• Goal of the exercise
Reproduce the following lines word for word.

Entries on finding words and elements
+===+
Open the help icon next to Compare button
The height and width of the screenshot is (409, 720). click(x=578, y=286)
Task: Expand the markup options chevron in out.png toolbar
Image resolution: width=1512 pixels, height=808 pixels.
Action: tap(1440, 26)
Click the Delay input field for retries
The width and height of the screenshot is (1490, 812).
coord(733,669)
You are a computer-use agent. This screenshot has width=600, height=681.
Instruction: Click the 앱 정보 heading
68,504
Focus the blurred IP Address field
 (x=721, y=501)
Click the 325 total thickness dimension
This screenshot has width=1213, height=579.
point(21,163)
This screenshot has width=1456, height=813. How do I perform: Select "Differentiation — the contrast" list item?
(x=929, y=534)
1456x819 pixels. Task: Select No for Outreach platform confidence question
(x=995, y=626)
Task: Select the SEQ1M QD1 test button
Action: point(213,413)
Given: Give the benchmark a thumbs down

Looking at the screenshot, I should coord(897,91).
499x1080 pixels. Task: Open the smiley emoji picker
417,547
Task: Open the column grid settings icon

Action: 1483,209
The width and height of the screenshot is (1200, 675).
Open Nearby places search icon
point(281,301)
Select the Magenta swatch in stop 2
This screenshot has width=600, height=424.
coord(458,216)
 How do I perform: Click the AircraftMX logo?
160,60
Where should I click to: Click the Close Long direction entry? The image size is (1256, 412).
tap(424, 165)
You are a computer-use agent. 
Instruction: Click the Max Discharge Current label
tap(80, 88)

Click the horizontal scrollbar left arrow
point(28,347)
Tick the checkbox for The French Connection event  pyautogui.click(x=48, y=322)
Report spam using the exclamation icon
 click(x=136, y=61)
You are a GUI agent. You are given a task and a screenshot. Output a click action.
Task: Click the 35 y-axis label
+===+
• Task output
Open the help icon next to Compare button
The height and width of the screenshot is (409, 720). click(x=578, y=286)
Task: Expand the markup options chevron in out.png toolbar
Image resolution: width=1512 pixels, height=808 pixels.
Action: tap(1440, 26)
Click the Delay input field for retries
The width and height of the screenshot is (1490, 812).
coord(733,669)
You are a computer-use agent. This screenshot has width=600, height=681.
Instruction: Click the 앱 정보 heading
68,504
Focus the blurred IP Address field
 (x=721, y=501)
Click the 325 total thickness dimension
This screenshot has width=1213, height=579.
point(21,163)
This screenshot has width=1456, height=813. How do I perform: Select "Differentiation — the contrast" list item?
(x=929, y=534)
1456x819 pixels. Task: Select No for Outreach platform confidence question
(x=995, y=626)
Task: Select the SEQ1M QD1 test button
Action: point(213,413)
Given: Give the benchmark a thumbs down

Looking at the screenshot, I should coord(897,91).
499x1080 pixels. Task: Open the smiley emoji picker
417,547
Task: Open the column grid settings icon

Action: 1483,209
The width and height of the screenshot is (1200, 675).
Open Nearby places search icon
point(281,301)
Select the Magenta swatch in stop 2
This screenshot has width=600, height=424.
coord(458,216)
 How do I perform: Click the AircraftMX logo?
160,60
Where should I click to: Click the Close Long direction entry? The image size is (1256, 412).
tap(424, 165)
You are a computer-use agent. 
Instruction: Click the Max Discharge Current label
tap(80, 88)

Click the horizontal scrollbar left arrow
point(28,347)
Tick the checkbox for The French Connection event  pyautogui.click(x=48, y=322)
Report spam using the exclamation icon
 click(x=136, y=61)
You are a GUI agent. You are given a task and a screenshot. Output a click action.
Task: Click the 35 y-axis label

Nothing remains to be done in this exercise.